(Stored items)
====

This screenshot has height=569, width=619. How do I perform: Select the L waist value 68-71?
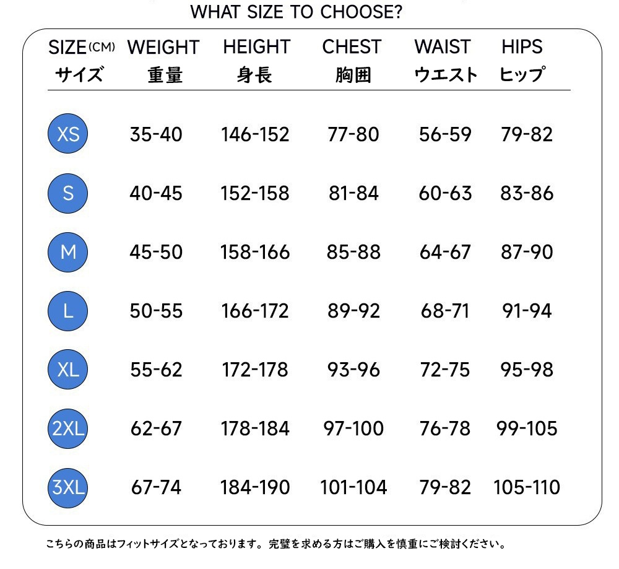[x=445, y=311]
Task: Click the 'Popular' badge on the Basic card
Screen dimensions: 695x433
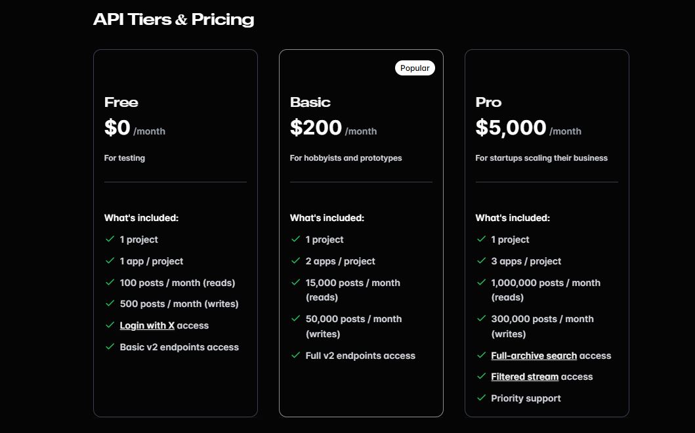Action: pos(415,68)
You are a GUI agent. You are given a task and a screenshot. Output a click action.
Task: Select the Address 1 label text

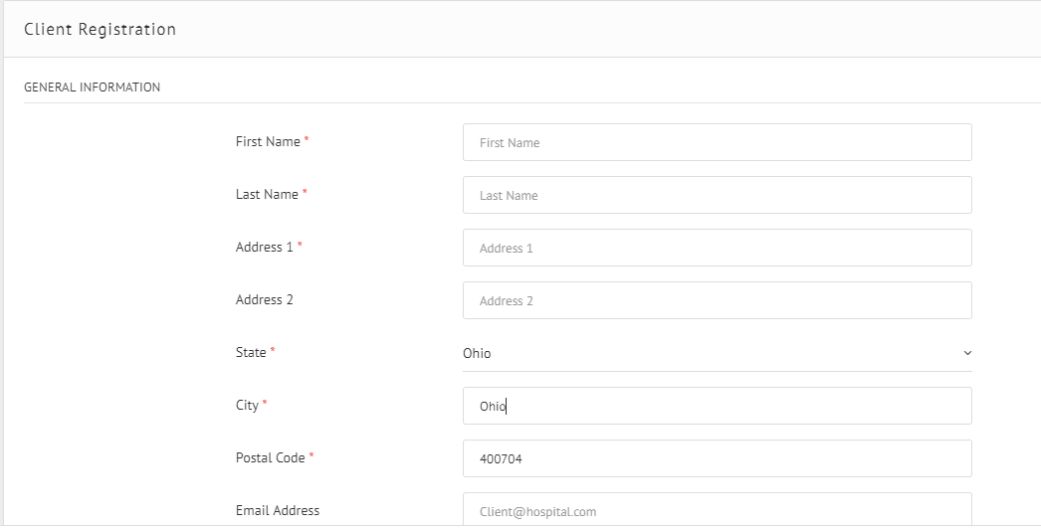coord(264,248)
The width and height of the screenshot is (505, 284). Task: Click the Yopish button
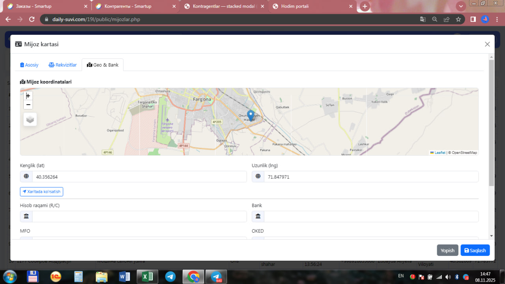click(447, 250)
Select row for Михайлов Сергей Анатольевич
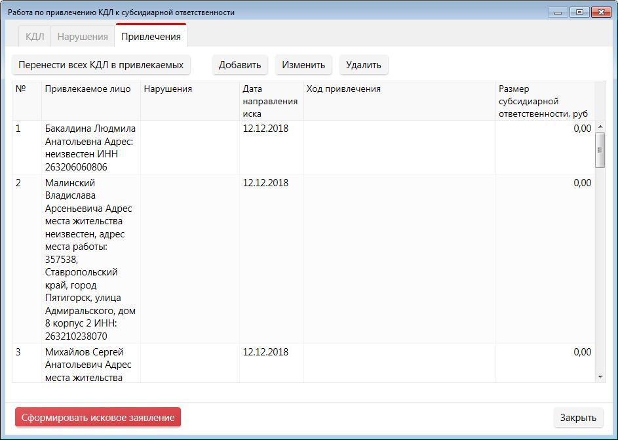The height and width of the screenshot is (440, 618). 90,364
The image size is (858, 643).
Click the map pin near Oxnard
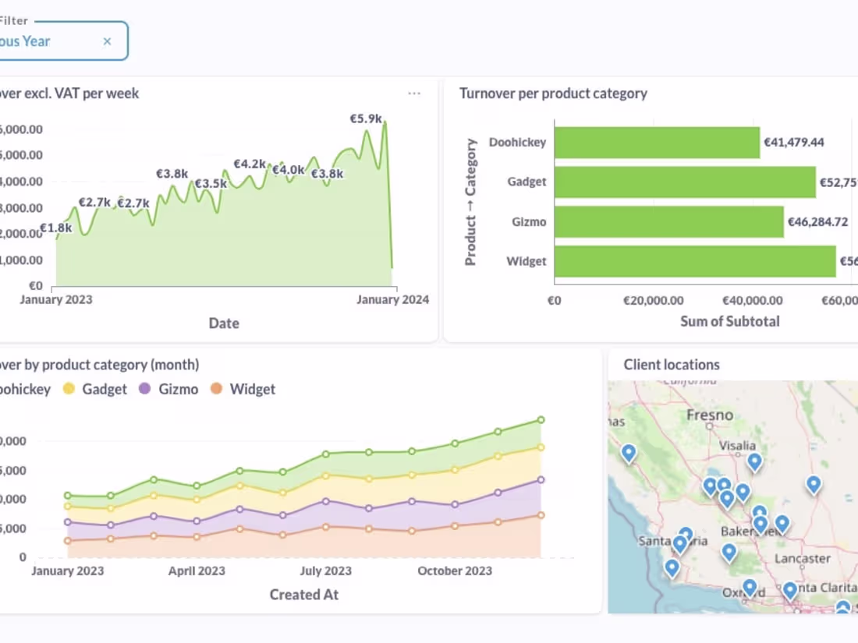(749, 587)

====

— YOUR GOAL —
The answer must consist solely of the lines from the line containing "Screen dimensions: 695x433" to the end of the data, reproduced exactly, with every picture left out.

— RESULT OF THE TASK —
Screen dimensions: 695x433
Action: pos(415,68)
You are a GUI agent. You are given a task and a screenshot. Output a click action.
Task: Select the Address 1 label text

coord(264,248)
The width and height of the screenshot is (505, 284). Task: Click the Yopish button
click(447, 250)
Select row for Михайлов Сергей Анатольевич
The height and width of the screenshot is (440, 618). 90,364
The image size is (858, 643).
Click the map pin near Oxnard
(749, 587)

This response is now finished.